UK-based solar company G24 Innovations this month started production of a low-cost, non silicon-based solar panel, which it says it will make available to developing countries from next year.

The sun supplies only a tiny fraction — less than one tenth of 1 percent — of mankind’s energy needs, yet the growing need to move away from traditional fossil fuels, because of rising oil prices and environmental concerns, has sparked a surge of investment in solar power.

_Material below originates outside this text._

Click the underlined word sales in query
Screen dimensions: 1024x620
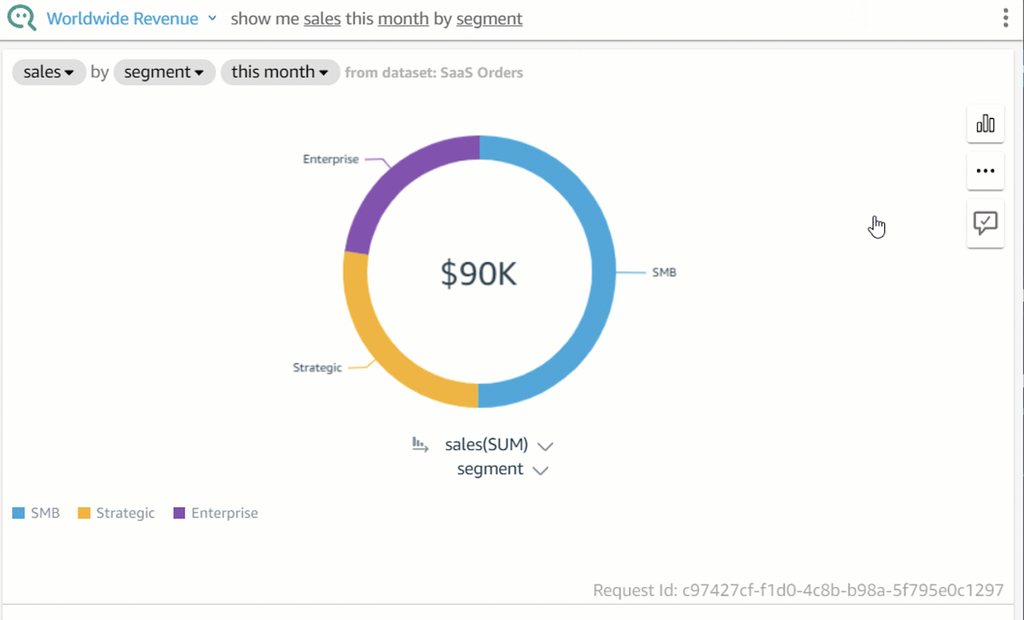coord(322,19)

This trend is bringing down the costs of the alternative energy source, but affordability problems still dog hopes for the 1.6 billion people, globally, without electricity and the further two to three billion people with access only to primitive energy sources

This is particularly apparent in India, where 60 percent of households, particularly in rural areas, are off-grid. These communities are dependent on kerosene, or paraffin, lamps for lighting and cooking, the use of which creates indoor pollution which, worldwide, causes about 1.5 million deaths annually.

In spite of efforts by private firms, backed by Indian state government subsidies, to push solar power as a clean and efficient energy alternative, uptake has been slow. This has mainly been due to the cost.

“Where a standard solar panel, replacing three smoky paraffin lamps, costs $250, this can be equal to at least 12 months’ income for many rural households” says the Solar Electric Light Company director Harish Hande.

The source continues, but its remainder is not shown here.